Thursday, May 14, 2015

Not So Shiny

My cousin Elizabeth, who is a dear friend and fellow blogger, insisted that I write about this.  So I blame her for the knot in my stomach.

Just kidding.

About the blame, not the stomach.

As the name of my blog suggests, I am a perfectionist by nature but I try to fight that nature in order to be something that resembles healthy.  I don't want to give in fully to that constant pull to strive for unattainable perfection.  But when I'm not actively fighting against it, it pulls me in closer.

One by one, I've had to let go of things I once saw as "perfect."  I'm not the perfect mom.  I'm not the perfect housekeeper.  I'm not the perfect chef or baker.  My kids do not have perfect discipline records.  Even my perfect grades in college are meaningless now.

Well, yesterday I had to let go of one more perfect thing:  my perfect driving record.

I've had my license for 17 years (go ahead and do the math).  I've never even been pulled over.  No parking tickets.  No fender benders.  No red lights run or even an expired license plate tag.  I've had a shiny, perfect driving record.  And I felt proud of it.  Which is probably why it needed to be pried from my kung fu grip.

Here's the kicker.  Not only was I in a car accident yesterday, but I caused the accident.  Embarrassed doesn't even begin to describe how I felt (feel).  I was also so confused.  I am such a careful driver that I'm baffled as to how this even happened.  My dad says they're called "accidents" for a reason. 

I won't bore you with the details, mostly because it still stings to recount them.  The main points are:  I didn't see a car, I hit said car, all parties involved were unharmed, I had Nora in the car with me, Nora was scared at first but then practiced handstands in the grass while I talked to the police officer, the other car had to be towed as a precaution but was basically driveable, my car is driveable but we are not to drive it until the insurance adjuster comes out.  Oh, and I cried.  A lot.  The middle-aged male police officer wasn't quite sure what to do with a crying woman.
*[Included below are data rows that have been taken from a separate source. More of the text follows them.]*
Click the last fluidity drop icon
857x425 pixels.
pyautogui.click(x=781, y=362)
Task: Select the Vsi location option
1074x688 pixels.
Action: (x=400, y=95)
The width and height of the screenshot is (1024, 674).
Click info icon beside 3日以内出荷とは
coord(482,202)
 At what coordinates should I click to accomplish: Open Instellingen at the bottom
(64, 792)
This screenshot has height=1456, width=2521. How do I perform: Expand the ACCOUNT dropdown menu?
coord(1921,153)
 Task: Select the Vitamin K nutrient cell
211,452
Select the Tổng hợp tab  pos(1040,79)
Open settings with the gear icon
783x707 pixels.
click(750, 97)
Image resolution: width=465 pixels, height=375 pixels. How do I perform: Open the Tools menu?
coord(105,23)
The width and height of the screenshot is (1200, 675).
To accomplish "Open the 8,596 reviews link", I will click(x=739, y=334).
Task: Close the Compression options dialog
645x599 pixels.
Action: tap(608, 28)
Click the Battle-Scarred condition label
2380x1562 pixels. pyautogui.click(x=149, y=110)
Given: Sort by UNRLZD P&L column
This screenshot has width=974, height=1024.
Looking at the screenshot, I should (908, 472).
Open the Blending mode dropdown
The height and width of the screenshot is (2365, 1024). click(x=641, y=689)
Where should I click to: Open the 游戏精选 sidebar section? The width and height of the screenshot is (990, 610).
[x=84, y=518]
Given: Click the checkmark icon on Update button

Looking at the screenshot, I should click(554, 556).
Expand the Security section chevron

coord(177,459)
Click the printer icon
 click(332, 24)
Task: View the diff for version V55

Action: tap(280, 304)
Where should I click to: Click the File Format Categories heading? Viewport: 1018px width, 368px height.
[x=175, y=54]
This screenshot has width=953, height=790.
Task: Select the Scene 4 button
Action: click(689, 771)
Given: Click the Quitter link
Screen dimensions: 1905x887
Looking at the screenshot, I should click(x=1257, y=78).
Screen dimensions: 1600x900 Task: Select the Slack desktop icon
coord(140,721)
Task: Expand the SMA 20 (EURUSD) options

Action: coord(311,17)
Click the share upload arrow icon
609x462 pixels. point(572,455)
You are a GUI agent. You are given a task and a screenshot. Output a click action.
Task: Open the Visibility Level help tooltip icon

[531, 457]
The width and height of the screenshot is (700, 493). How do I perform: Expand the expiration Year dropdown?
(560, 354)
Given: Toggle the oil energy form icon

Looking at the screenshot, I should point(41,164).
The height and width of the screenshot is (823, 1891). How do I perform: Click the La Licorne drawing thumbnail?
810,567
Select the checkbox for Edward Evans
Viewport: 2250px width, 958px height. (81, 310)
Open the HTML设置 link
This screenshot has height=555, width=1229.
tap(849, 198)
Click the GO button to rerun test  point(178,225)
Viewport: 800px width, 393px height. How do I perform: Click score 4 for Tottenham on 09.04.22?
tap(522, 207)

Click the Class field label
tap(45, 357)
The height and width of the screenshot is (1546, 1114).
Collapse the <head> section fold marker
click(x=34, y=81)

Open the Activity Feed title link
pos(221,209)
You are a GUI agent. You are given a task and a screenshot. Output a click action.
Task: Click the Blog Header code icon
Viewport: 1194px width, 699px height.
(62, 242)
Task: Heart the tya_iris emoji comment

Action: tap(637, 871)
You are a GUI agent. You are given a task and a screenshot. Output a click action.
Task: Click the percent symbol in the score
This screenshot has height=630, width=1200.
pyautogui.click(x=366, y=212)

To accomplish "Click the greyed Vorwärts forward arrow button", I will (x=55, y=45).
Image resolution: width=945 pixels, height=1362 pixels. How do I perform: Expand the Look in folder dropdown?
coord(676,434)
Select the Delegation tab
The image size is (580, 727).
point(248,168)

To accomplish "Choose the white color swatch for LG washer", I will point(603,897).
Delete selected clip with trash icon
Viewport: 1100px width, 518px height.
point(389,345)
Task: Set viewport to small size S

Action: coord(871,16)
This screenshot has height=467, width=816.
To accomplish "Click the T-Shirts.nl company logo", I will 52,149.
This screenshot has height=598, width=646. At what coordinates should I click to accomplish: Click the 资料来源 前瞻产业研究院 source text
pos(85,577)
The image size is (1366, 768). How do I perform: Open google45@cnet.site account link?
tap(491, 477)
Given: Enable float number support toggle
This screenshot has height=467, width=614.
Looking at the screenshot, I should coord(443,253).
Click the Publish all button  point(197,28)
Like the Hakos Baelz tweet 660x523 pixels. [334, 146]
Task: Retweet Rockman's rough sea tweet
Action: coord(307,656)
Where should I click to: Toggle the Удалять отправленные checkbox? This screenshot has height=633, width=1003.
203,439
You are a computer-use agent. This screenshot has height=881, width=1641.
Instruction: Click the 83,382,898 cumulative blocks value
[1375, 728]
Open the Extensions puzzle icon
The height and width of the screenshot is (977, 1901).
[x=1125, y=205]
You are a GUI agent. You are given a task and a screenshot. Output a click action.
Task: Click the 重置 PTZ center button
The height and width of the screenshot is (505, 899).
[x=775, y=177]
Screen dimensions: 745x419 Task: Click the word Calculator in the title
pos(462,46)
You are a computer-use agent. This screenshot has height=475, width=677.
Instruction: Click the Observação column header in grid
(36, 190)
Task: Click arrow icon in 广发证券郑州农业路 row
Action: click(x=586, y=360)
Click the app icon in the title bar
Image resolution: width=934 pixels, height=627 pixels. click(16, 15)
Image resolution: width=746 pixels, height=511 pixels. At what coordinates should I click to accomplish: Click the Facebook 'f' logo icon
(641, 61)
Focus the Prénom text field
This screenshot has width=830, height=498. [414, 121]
The accident happened while I was on my way to pick up our new dining chairs.  I never got the chairs.  That's a worry for a different day.  I'll need to borrow a truck (and have someone else drive as I am not emotionally ready) or beg Pier 1 to hold them longer due to extenuating circumstances. 

So today I'm nursing an exhausted body and a bruised ego.  It's back to life as usual with school, the last dance class before this weekend's big recital, babysitting the two kids I care for everyday, taking care of the house and laundry and meals, etc.  Only it has to be done with one car between Jared, me, and five kids.  We're working it out.

I'm so grateful that no one was hurt, and I'm trusting God to make something out of the rest of the mess.  And now that my secret is out, maybe it'll stop stinging so much.

Jessica

Wednesday, May 6, 2015

Star Teacher Appreciation Gift

I wanted to share one more quick and easy gift for Teacher Appreciation.  My friend Michele found this idea and free printable on Simply Designing.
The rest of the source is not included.